- [Exercise]
Take the line that contains "The width and height of the screenshot is (840, 622)." and every line below it to the end of the entries, and give them again exactly, leaving out any pictures.

--- START ---

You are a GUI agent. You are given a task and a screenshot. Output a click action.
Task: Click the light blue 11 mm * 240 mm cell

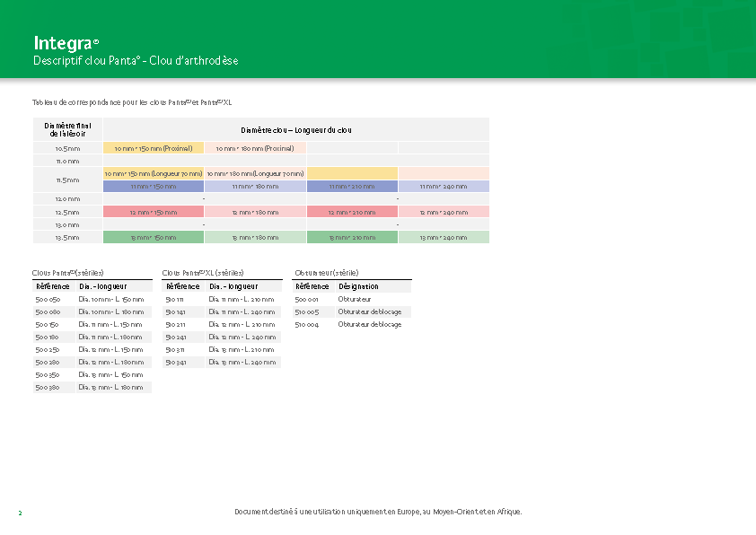pyautogui.click(x=444, y=187)
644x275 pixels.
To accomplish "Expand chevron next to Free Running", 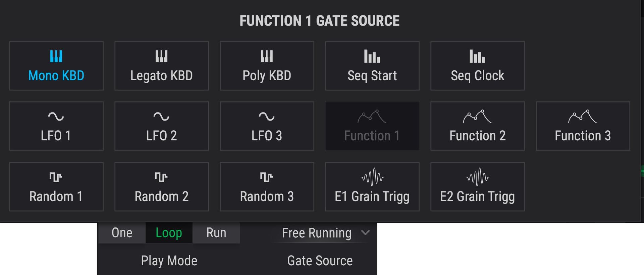I will tap(366, 233).
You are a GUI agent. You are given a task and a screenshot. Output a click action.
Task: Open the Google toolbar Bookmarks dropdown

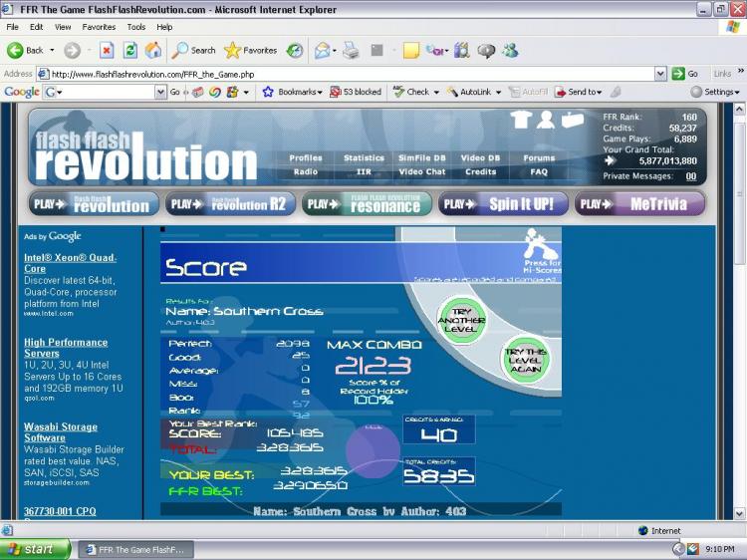(x=292, y=92)
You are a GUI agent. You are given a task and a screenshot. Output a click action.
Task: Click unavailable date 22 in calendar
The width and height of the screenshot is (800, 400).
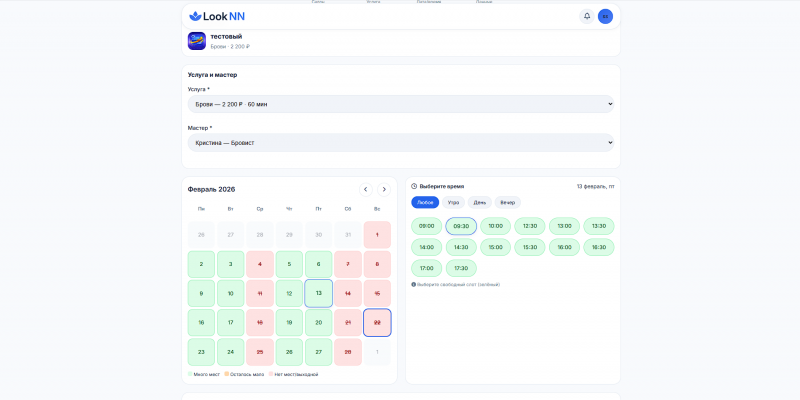(x=378, y=322)
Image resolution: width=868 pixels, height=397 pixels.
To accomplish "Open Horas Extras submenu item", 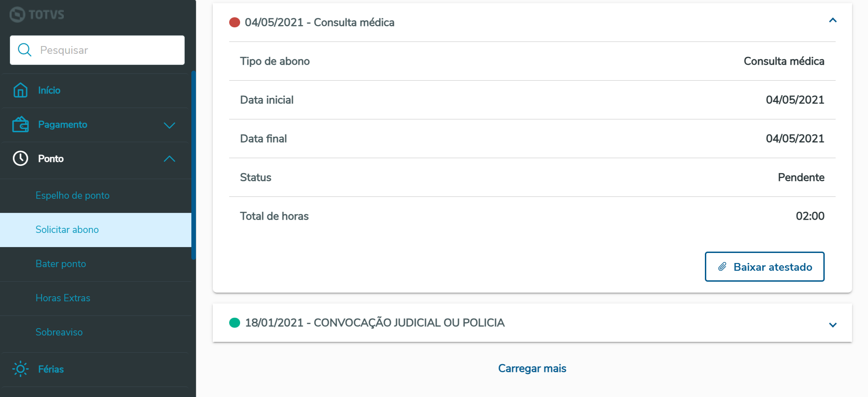I will [x=63, y=298].
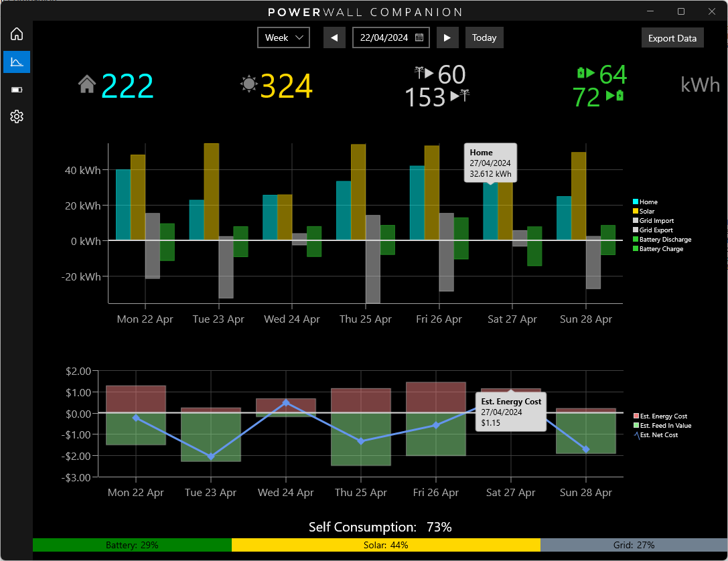Open the Settings page

(x=16, y=116)

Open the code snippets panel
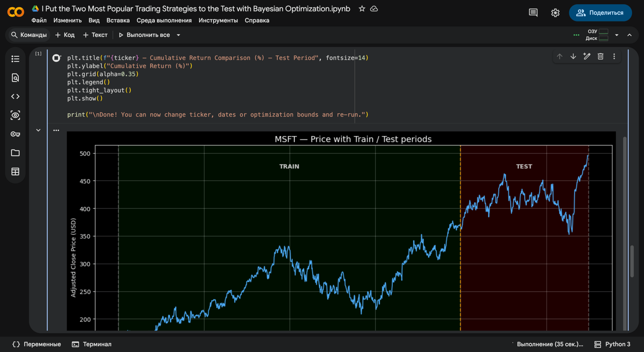tap(15, 97)
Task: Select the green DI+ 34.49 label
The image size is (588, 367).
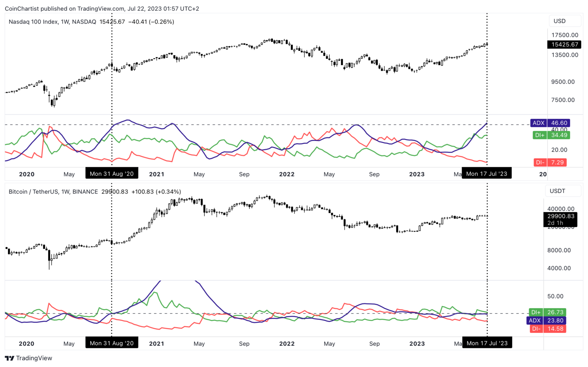Action: click(551, 135)
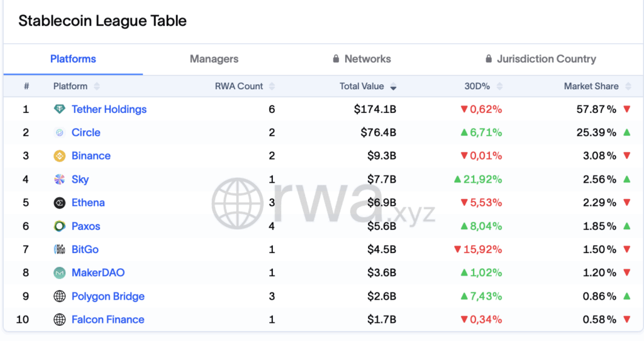
Task: Switch to the Managers tab
Action: point(214,59)
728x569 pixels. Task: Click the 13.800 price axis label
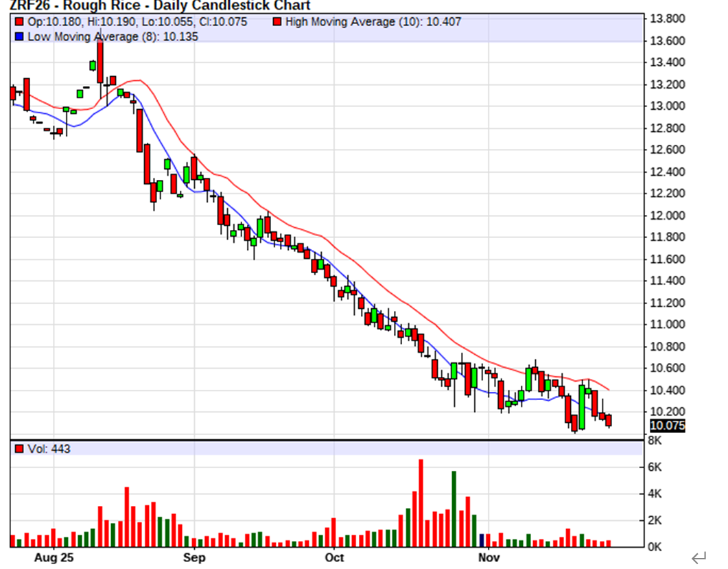pos(667,19)
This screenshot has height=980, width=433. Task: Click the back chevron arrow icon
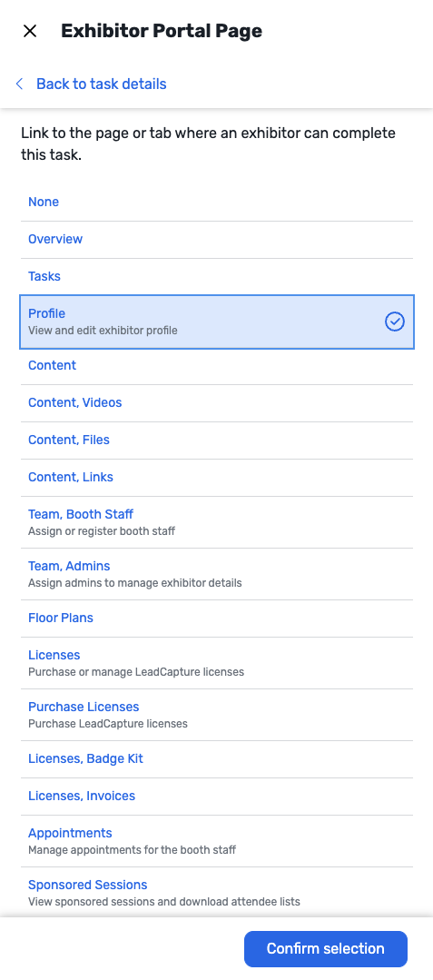tap(19, 84)
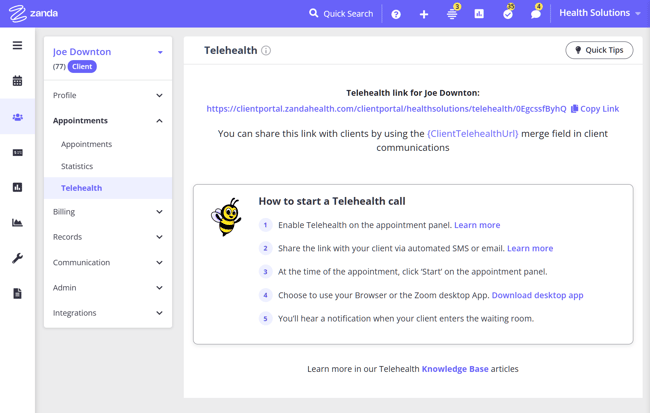Open the hamburger menu in the sidebar

click(17, 46)
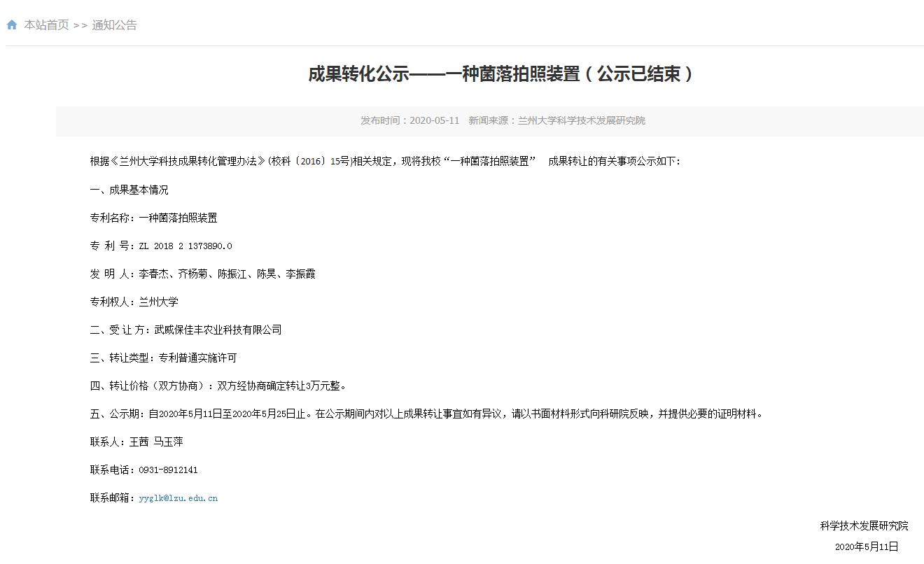Image resolution: width=924 pixels, height=564 pixels.
Task: Go to the 通知公告 breadcrumb section
Action: point(114,25)
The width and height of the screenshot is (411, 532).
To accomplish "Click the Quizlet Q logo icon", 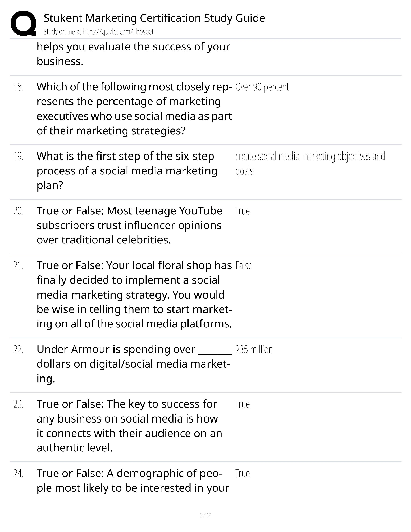I will (x=24, y=24).
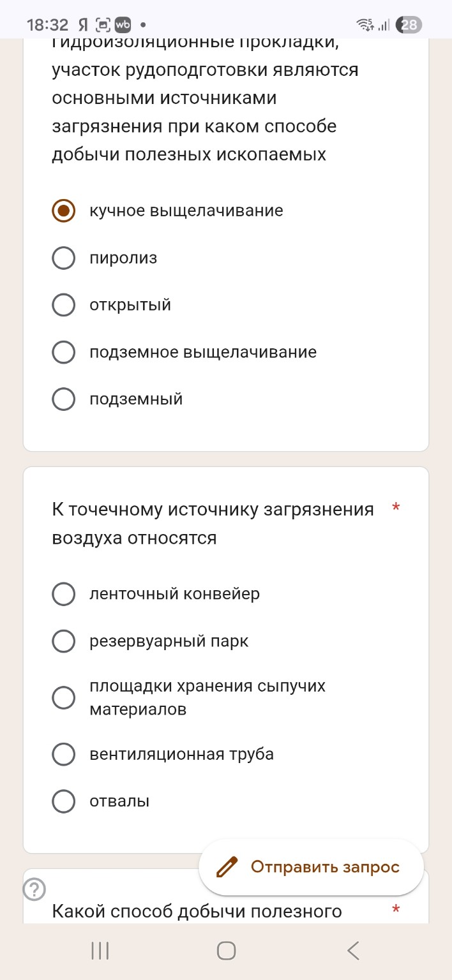Select the отвалы answer option
Screen dimensions: 452x980
pos(63,801)
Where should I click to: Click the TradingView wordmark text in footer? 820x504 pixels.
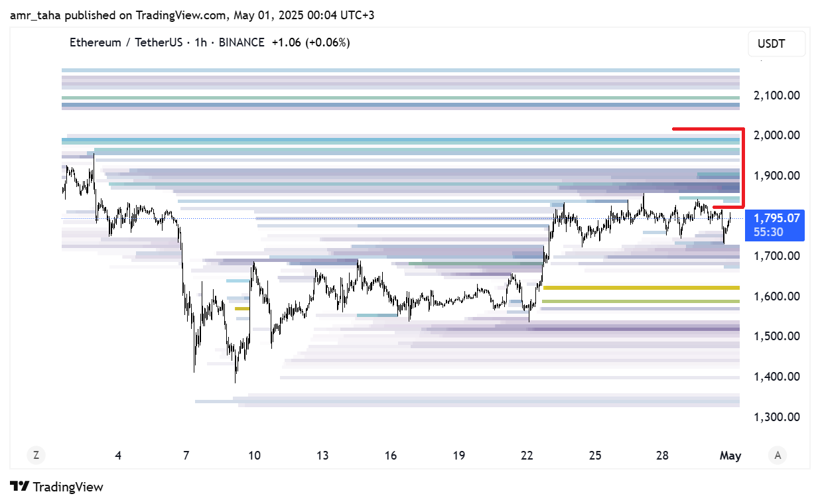point(68,487)
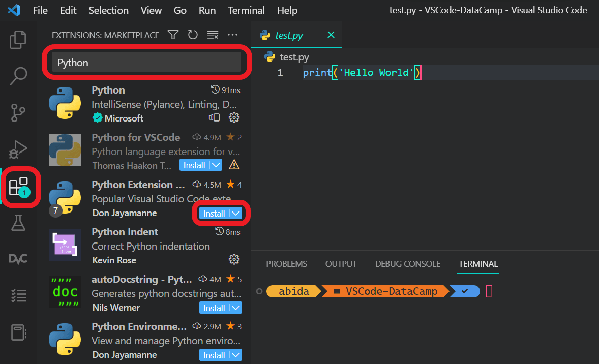Open the Explorer view
The width and height of the screenshot is (599, 364).
(x=18, y=38)
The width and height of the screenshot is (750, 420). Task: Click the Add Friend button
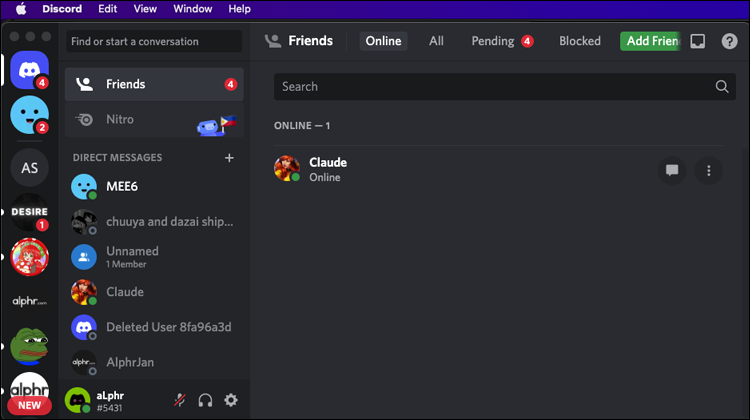(650, 41)
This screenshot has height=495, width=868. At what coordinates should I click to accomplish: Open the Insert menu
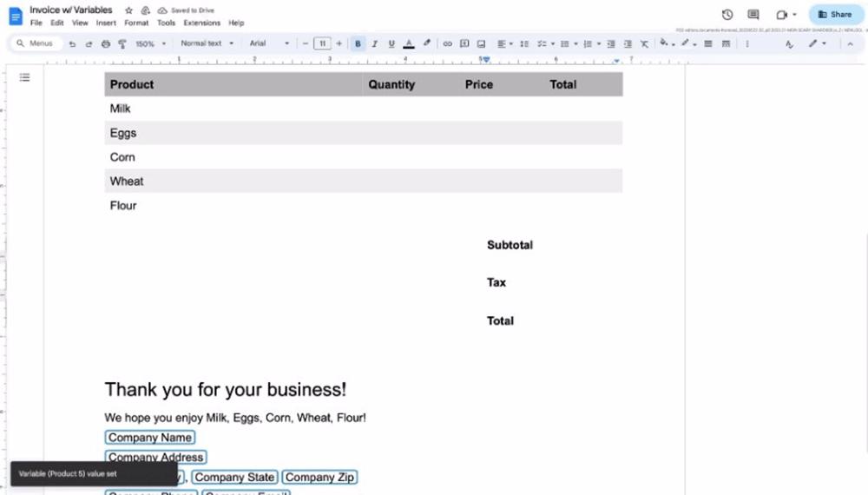pos(106,23)
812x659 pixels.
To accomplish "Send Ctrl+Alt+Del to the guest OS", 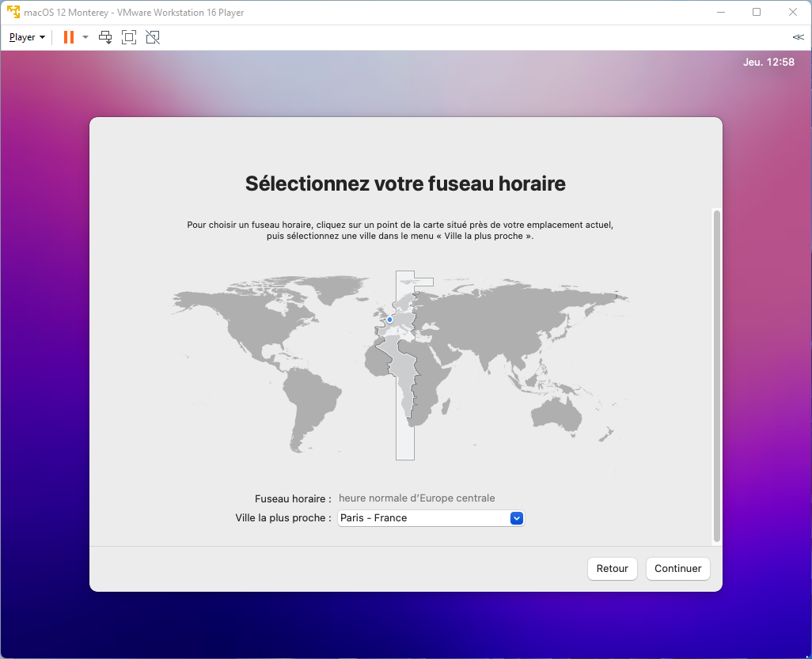I will (104, 36).
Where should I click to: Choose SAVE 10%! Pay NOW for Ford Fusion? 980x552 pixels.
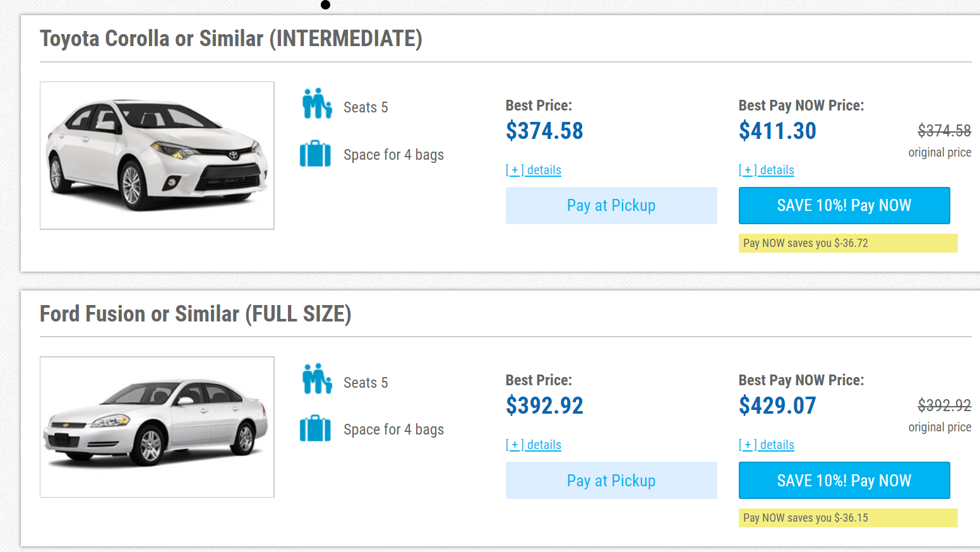tap(844, 481)
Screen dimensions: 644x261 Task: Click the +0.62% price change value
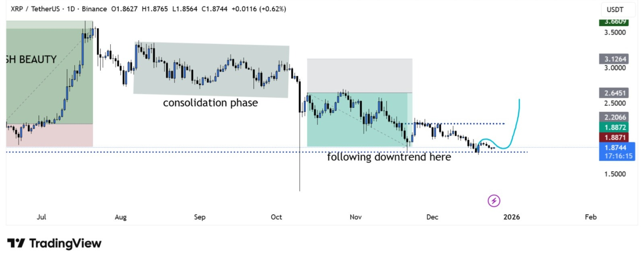point(273,9)
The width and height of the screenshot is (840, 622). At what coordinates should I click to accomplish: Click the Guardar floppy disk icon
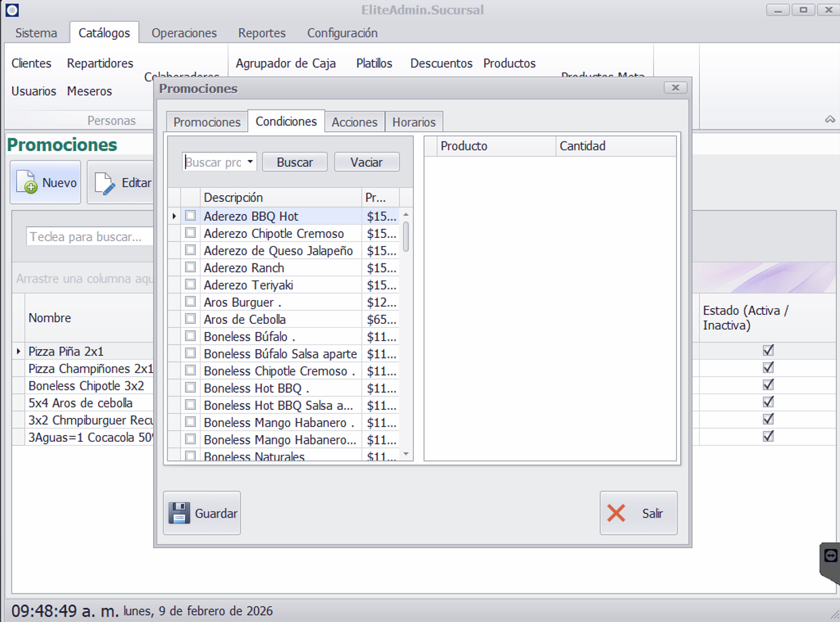[x=179, y=513]
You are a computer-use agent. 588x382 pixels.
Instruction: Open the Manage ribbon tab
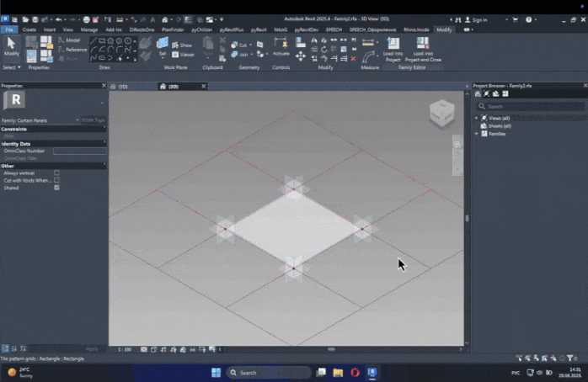[89, 29]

--- END ---

- [Solution for this exercise]
The width and height of the screenshot is (840, 622). At what coordinates should I click to accomplish: Click the Guardar floppy disk icon
[x=179, y=513]
You are a computer-use agent. 588x382 pixels.
Instruction: Open the Manage ribbon tab
[89, 29]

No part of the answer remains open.